4.8 Gelet op het voorgaande is de kamer van oordeel dat niet is gebleken dat de notaris ten onrechte is gekomen tot het besluit dat hij zijn ministerie kon verlenen op de wijze als hij dat heeft gedaan. De kamer zal de klacht dan ook in zijn geheel ongegrond verklaren

4.9 Mitsdien wordt als volgt beslist.

5. De beslissing

De kamer voor het notariaat in het ressort Arnhem-Leeuwarden

-        verklaart de klacht tegen de notaris ongegrond.

Deze beslissing is gegeven door mr. O. Nijhuis, voorzitter, mrs. L.T. de Jonge, E.J. Oostrik, B.F. Wesseling en H. Quispel, leden, en in tegenwoordigheid van G.J. Doeleman, secretaris, door de voorzitter in het openbaar uitgesproken op 17 februari 2017.

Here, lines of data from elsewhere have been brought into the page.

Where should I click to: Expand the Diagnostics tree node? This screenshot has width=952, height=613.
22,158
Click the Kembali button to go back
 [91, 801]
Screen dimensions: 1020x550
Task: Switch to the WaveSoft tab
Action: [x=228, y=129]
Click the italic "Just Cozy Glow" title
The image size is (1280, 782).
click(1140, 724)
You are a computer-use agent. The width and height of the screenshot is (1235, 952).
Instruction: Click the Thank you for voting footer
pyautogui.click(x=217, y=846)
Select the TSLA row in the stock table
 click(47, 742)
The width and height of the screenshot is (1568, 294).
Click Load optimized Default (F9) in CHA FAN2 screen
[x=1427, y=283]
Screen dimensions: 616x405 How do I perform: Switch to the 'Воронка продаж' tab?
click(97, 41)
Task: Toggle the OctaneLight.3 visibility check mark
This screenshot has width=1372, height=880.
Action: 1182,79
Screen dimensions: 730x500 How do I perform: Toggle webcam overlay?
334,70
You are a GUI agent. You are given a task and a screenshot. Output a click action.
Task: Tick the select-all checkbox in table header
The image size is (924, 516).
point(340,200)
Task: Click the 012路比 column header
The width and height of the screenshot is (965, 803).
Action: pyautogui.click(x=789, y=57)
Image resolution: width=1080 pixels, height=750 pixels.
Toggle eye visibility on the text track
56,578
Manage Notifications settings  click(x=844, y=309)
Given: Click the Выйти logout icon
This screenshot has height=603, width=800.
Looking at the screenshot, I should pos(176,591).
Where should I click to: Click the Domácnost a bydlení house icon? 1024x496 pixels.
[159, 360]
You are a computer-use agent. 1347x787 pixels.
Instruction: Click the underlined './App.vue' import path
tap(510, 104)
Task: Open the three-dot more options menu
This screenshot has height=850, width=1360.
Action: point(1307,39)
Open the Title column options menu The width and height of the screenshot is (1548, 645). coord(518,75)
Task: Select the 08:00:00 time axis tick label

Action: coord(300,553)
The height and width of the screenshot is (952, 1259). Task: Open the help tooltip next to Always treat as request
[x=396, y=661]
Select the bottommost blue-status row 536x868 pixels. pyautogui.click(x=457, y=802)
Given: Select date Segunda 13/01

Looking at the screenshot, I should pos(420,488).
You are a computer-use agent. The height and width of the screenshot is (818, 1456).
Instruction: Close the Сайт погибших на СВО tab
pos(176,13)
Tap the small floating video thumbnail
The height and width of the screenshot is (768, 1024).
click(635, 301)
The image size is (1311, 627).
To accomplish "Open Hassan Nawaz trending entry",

de secretaris                                                            de voorzitter

Tegen deze beslissing van de kamer voor het notariaat kunnen partijen binnen dertig dagen na de datum van verzending van deze beslissing hoger beroep instellen bij het gerechtshof Amsterdam.

Postadres, postbus 1312, 1000 BH Amsterdam.